+++ Supplied data +++
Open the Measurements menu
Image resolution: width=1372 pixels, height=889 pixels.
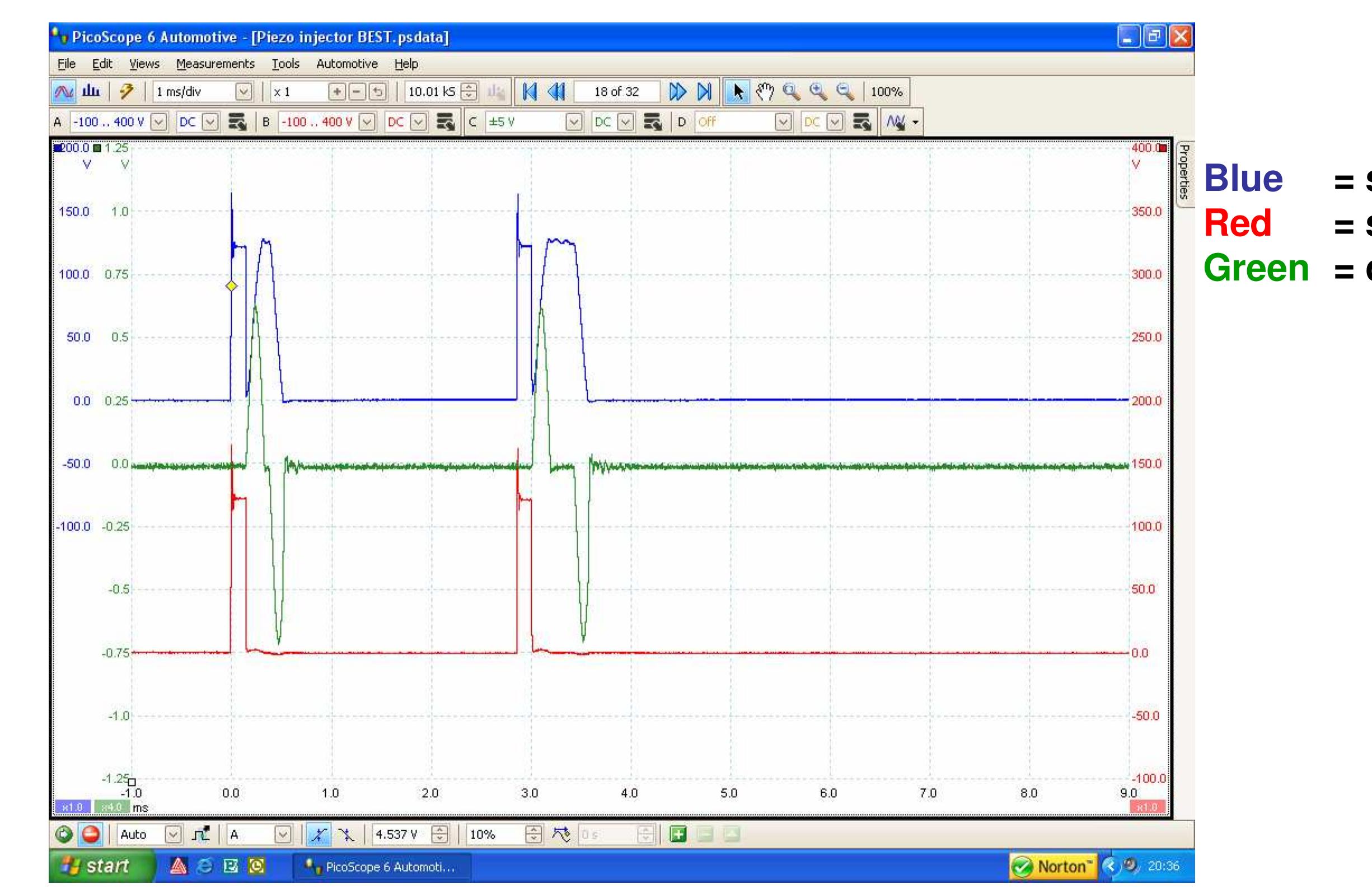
+++
+++ Supplied data +++
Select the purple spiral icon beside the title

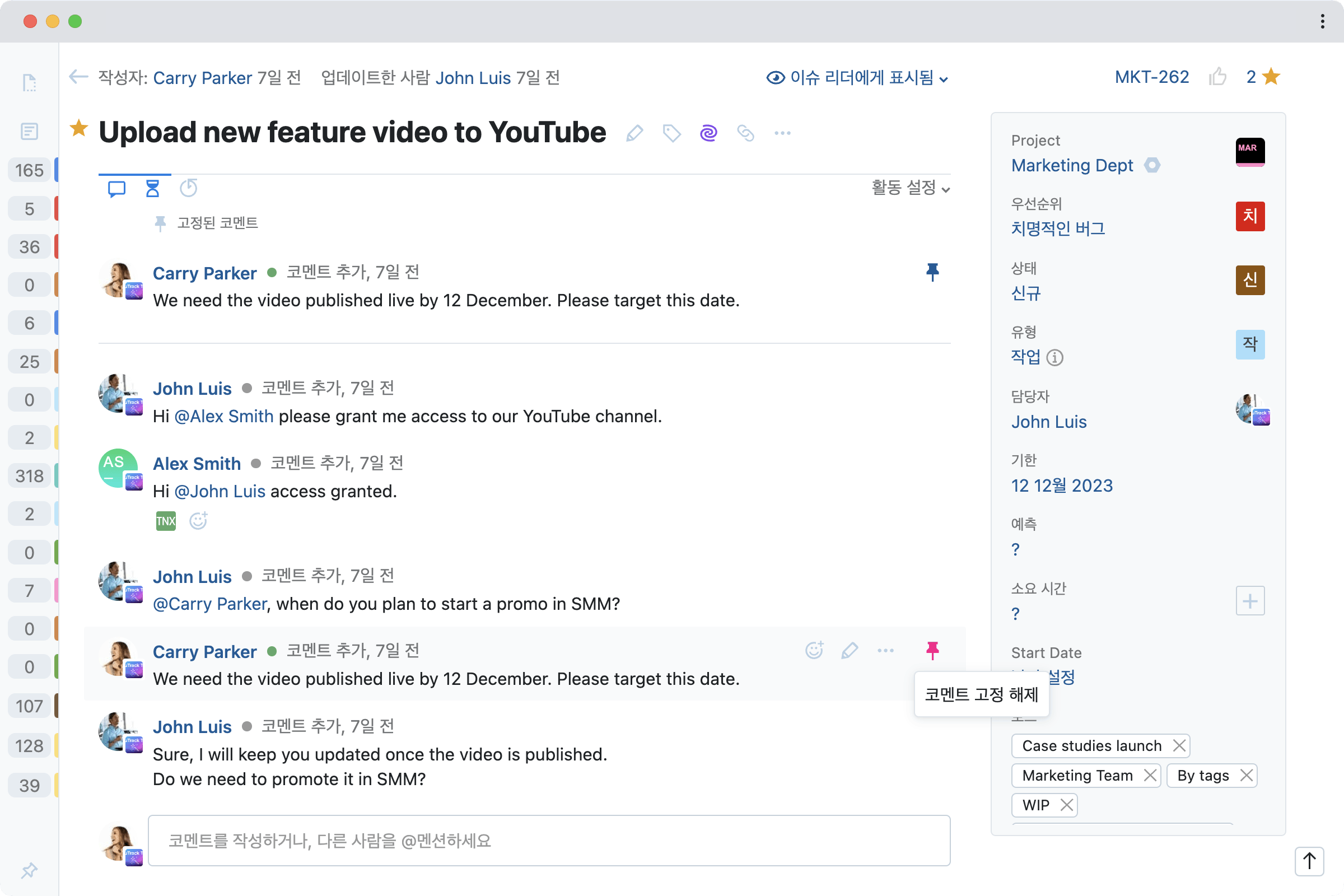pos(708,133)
+++
+++ Supplied data +++
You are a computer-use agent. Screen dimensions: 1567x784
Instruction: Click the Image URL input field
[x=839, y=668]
+++
### Instructions for the task
Reproduce exactly the lines above from the line with "Open the Measurements menu" to the line with "Image resolution: width=1372", including both, and add nothing.

### Result for this task
Open the Measurements menu
Image resolution: width=1372 pixels, height=889 pixels.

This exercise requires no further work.